Below are some records. Print exactly the lines between the one holding "Fish (32, 410)" and the one holding "廉政信箱 (782, 1076)", inclusive, and nothing else.

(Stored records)
[Start of Attachment]

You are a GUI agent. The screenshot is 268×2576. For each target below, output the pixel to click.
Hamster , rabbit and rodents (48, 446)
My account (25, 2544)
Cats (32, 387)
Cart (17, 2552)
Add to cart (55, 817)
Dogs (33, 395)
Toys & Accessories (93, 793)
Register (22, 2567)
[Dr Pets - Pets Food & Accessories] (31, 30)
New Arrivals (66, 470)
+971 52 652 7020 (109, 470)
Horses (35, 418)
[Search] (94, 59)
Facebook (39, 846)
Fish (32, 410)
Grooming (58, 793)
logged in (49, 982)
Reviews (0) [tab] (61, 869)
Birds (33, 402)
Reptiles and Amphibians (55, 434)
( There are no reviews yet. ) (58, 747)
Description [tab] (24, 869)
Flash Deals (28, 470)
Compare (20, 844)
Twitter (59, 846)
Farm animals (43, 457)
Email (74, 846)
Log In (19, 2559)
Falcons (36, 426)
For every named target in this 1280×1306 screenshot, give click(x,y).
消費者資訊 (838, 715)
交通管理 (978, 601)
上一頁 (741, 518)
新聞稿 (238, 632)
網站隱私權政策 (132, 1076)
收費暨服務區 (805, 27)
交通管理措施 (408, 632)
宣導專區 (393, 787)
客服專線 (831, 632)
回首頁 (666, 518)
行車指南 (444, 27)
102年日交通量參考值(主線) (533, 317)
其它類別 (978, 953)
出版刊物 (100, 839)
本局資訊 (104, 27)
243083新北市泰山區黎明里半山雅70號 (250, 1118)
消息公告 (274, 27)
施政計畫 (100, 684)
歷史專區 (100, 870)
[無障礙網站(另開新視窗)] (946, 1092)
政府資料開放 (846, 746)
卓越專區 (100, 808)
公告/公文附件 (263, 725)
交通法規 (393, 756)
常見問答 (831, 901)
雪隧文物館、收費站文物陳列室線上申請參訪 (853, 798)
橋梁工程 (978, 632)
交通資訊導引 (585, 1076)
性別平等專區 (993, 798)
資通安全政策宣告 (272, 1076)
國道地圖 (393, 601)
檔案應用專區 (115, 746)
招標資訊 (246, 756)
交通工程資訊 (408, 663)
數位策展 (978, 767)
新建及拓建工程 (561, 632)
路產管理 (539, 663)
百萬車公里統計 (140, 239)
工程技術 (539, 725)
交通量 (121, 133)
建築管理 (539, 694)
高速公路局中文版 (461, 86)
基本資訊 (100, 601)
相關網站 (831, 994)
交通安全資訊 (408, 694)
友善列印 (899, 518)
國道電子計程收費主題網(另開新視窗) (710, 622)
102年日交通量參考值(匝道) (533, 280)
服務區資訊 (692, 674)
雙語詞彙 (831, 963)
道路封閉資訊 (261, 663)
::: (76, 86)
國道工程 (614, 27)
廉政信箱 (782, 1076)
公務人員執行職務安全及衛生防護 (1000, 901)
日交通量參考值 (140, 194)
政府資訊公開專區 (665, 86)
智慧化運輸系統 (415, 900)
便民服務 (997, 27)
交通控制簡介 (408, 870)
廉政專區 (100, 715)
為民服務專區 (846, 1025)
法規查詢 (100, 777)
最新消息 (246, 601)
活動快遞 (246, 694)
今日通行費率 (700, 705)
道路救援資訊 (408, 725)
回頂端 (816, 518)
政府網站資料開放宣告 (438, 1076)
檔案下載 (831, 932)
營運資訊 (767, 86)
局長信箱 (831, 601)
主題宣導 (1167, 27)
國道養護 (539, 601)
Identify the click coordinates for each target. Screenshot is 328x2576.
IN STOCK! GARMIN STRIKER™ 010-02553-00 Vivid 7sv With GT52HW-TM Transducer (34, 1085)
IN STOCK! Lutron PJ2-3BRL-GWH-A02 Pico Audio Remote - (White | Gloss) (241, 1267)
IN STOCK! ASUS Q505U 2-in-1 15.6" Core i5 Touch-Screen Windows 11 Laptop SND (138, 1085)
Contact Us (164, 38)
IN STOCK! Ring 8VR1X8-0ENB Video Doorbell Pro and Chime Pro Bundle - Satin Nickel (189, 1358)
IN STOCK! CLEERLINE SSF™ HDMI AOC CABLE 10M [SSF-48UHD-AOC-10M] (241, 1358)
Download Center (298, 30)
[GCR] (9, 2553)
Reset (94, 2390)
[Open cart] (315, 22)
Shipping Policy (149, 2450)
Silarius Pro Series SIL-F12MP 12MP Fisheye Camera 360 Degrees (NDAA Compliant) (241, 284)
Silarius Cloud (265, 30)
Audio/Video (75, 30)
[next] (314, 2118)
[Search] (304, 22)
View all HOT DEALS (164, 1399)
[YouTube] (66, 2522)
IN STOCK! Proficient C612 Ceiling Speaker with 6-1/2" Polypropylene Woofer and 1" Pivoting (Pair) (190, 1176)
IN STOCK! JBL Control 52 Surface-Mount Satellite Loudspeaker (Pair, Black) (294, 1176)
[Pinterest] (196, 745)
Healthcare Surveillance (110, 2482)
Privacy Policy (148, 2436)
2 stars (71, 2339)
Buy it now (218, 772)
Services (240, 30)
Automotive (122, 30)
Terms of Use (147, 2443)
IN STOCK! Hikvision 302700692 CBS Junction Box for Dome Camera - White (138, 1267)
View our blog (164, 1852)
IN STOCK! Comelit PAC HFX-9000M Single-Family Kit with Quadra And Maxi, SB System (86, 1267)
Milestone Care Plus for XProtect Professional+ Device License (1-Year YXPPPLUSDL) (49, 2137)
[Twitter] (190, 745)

[End of Attachment]

Output
Fish (32, 410)
Grooming (58, 793)
logged in (49, 982)
Reviews (0) [tab] (61, 869)
Birds (33, 402)
Reptiles and Amphibians (55, 434)
( There are no reviews yet. ) (58, 747)
Description [tab] (24, 869)
Flash Deals (28, 470)
Compare (20, 844)
Twitter (59, 846)
Farm animals (43, 457)
Email (74, 846)
Log In (19, 2559)
Falcons (36, 426)
For every named target in this 1280×1306 screenshot, give click(x,y).
消費者資訊 (838, 715)
交通管理 (978, 601)
上一頁 (741, 518)
新聞稿 (238, 632)
網站隱私權政策 (132, 1076)
收費暨服務區 (805, 27)
交通管理措施 (408, 632)
宣導專區 (393, 787)
客服專線 (831, 632)
回首頁 (666, 518)
行車指南 (444, 27)
102年日交通量參考值(主線) (533, 317)
其它類別 (978, 953)
出版刊物 (100, 839)
本局資訊 (104, 27)
243083新北市泰山區黎明里半山雅70號 (250, 1118)
消息公告 (274, 27)
施政計畫 (100, 684)
歷史專區 (100, 870)
[無障礙網站(另開新視窗)] (946, 1092)
政府資料開放 (846, 746)
卓越專區 (100, 808)
公告/公文附件 (263, 725)
交通法規 (393, 756)
常見問答 (831, 901)
雪隧文物館、收費站文物陳列室線上申請參訪 (853, 798)
橋梁工程 (978, 632)
交通資訊導引 (585, 1076)
性別平等專區 (993, 798)
資通安全政策宣告 (272, 1076)
國道地圖 (393, 601)
檔案應用專區 (115, 746)
招標資訊 (246, 756)
交通工程資訊 (408, 663)
數位策展 (978, 767)
新建及拓建工程 (561, 632)
路產管理 (539, 663)
百萬車公里統計 (140, 239)
工程技術 (539, 725)
交通量 (121, 133)
建築管理 (539, 694)
高速公路局中文版 (461, 86)
基本資訊 (100, 601)
相關網站 (831, 994)
交通安全資訊 (408, 694)
友善列印 (899, 518)
國道電子計程收費主題網(另開新視窗) (710, 622)
102年日交通量參考值(匝道) (533, 280)
服務區資訊 (692, 674)
雙語詞彙 (831, 963)
道路封閉資訊 (261, 663)
::: (76, 86)
國道工程 (614, 27)
廉政信箱 (782, 1076)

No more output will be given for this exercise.